Swap every "Viewport" in the records below for "Window" and write all the records out again with nothing else changed. Omit the pictures from your answer.

── Data lines

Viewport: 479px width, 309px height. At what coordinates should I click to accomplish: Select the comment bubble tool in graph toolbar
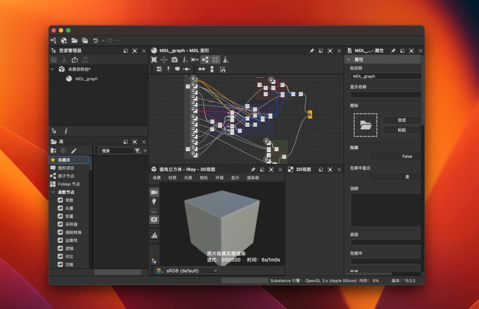[178, 69]
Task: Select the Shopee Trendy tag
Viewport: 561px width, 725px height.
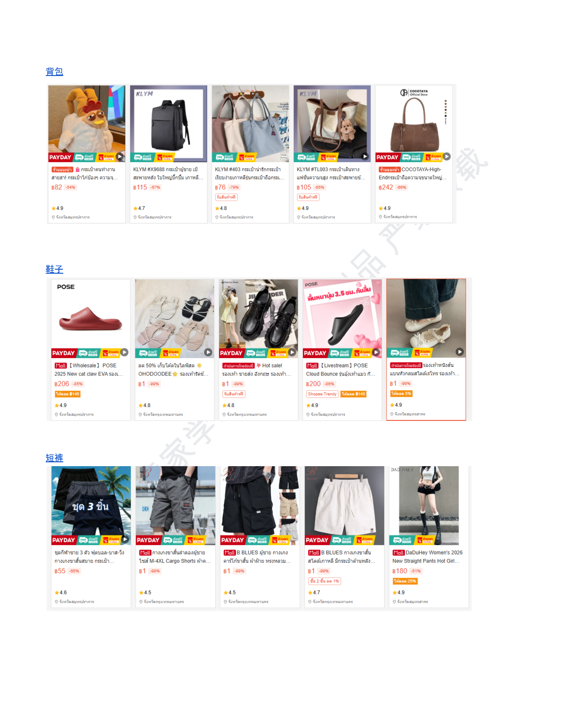Action: click(322, 394)
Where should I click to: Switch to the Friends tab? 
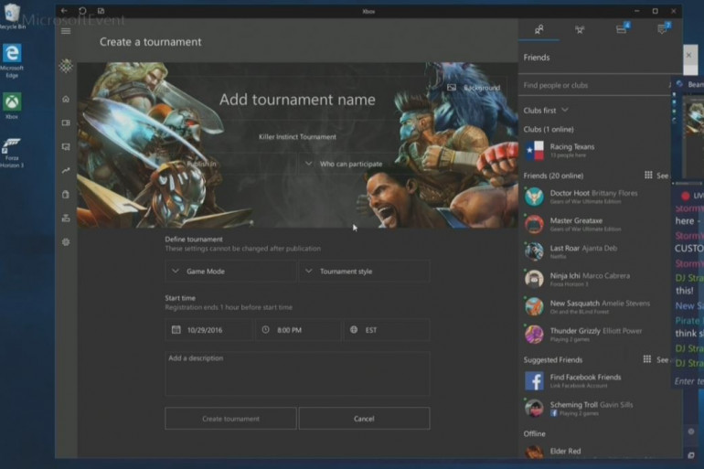(539, 29)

────

**The completed task**.
Window: 479px width, 309px height. At what coordinates should I click to accomplish: Select the comment bubble tool in graph toolbar
[178, 69]
Task: Select the Shopee Trendy tag
Window: 561px width, 725px height.
Action: click(322, 394)
Where should I click to: Switch to the Friends tab? 
(539, 29)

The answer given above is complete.